Azure Data Lake Integration¶
Overview¶
The Azure Data Lake integration approach leverages Azure's data platform to create a scalable, cost-effective solution for storing and analyzing large volumes of Matomo analytics data. This approach is ideal for organizations that need to combine Matomo data with other data sources and perform complex analytics.
Architecture¶
graph TB
subgraph "Matomo Cloud"
MA[Matomo Analytics]
MAPI[Reporting API]
end
subgraph "Data Extraction Layer"
AF[Azure Function<br/>Timer Triggered]
AKV[Azure Key Vault<br/>Secrets]
end
subgraph "Storage Layer"
subgraph "Azure Data Lake Gen2"
BR[Bronze<br/>Raw JSON]
SI[Silver<br/>Cleaned Parquet]
GO[Gold<br/>Aggregated Data]
end
end
subgraph "Processing Layer"
SYN[Azure Synapse<br/>Analytics]
SP[Spark Pools<br/>Optional]
SQL[Serverless SQL]
end
subgraph "Serving Layer"

Data shown:
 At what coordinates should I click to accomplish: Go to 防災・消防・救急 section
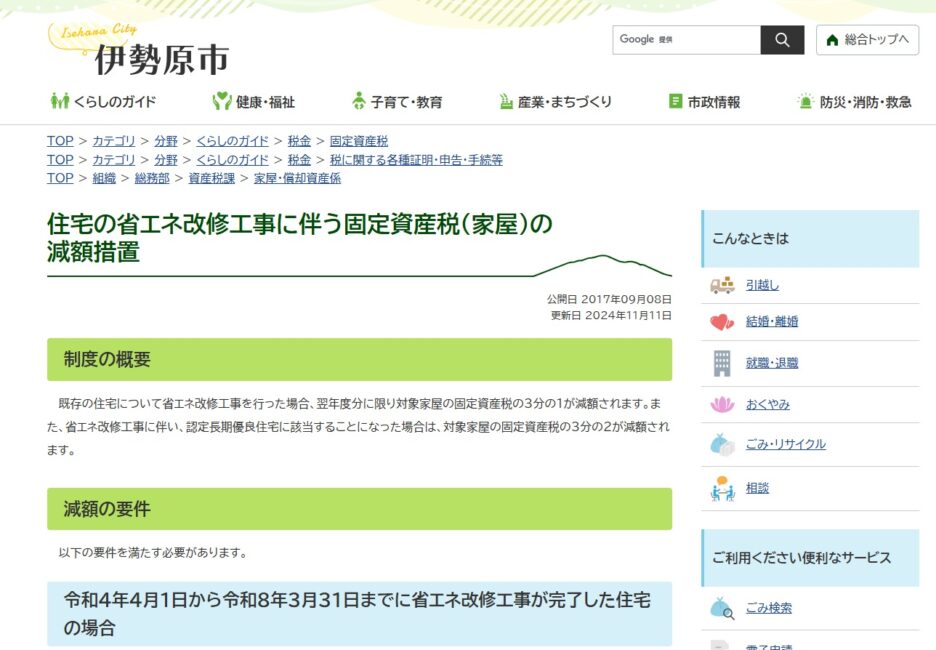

Required actions:
A – In the Azure Data Lake integration text, what triggers the Azure Function in the data extraction layer?
B – Repeat part of the Azure Data Lake integration text word for word, starting at "Azure Data Lake Integration¶" and ending at "perform complex analytics.".
C – Render this sentence from the Azure Data Lake integration text in Spanish: "This approach is ideal for organizations that need to combine Matomo data with other data sources and perform complex analytics."

Worked answers:
A – A timer triggers it.

B –
Azure Data Lake Integration¶
Overview¶
The Azure Data Lake integration approach leverages Azure's data platform to create a scalable, cost-effective solution for storing and analyzing large volumes of Matomo analytics data. This approach is ideal for organizations that need to combine Matomo data with other data sources and perform complex analytics.

C – Este enfoque es ideal para organizaciones que necesitan combinar los datos de Matomo con otras fuentes de datos y realizar análisis complejos.